プレジデントオンライン / 2019年5月20日 9時15分

※写真はイメージです(写真=iStock.com/SelectStock)

中学受験が失敗する原因の一つに、「コンサル父さん」の存在がある。論理的思考力が高く、ロジカルに受験指導をすることで、子供が成績不振になってしまうのだ。この教え方は、なぜダメなのか。プロ家庭教師集団「名門指導会」代表の西村則康さんが解説する――。

■「3カ月後までに偏差値を15上げてほしい」

長年家庭教師をしていると、最初の訪問でその後の展開がおおよそ予測できるようになる。6年生の春、ツバサくんの家を訪れたとき、父親から真っ先に言われたのが、「3カ月後までにこの子の偏差値を15上げてほしい。そのための学習プランを出してほしい」という無理難題。あぁ、またこの子も伸び悩むな……と悪い予感が走る。

「失礼ですが、お父さまのご職業は?」
「7年前に独立して、今はフリーでコンサルをしています」

悪い予感は確信に変わった。

近頃、中学受験に熱心な父親が増えている。その背景には「イクメン」をたたえ、「働き方改革」を推進する世の流れがあると感じている。父親が子どもの教育に関心を持つことは、とてもよいことだと思う。だが、ときに父親が介入することでうまくいかなくなるケースもある。

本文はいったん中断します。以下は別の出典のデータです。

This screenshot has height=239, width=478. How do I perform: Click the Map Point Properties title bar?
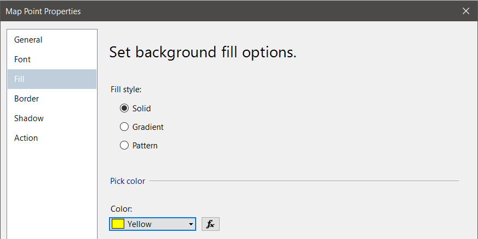pyautogui.click(x=218, y=11)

その最大の原因が、ビジネスと同じやり方で押し進めようとすることだ。なかでも要注意人物になりやすいのが、“コンサル父さん”なのだ。

■「努力すればできる」という思い込み

都内に暮らすツバサくんは、小学2年生から大手進学塾に通っている。志望校は御三家の一つ、開成だ。父親の母校でもある。しかし、当のツバサくんの成績は中の下。父親が示す数字の通り、開成合格まであと「15」も偏差値が足りない。6年生のこの時期に、偏差値が15足りないということは、「そろそろ志望校を変えた方がいい」を意味する。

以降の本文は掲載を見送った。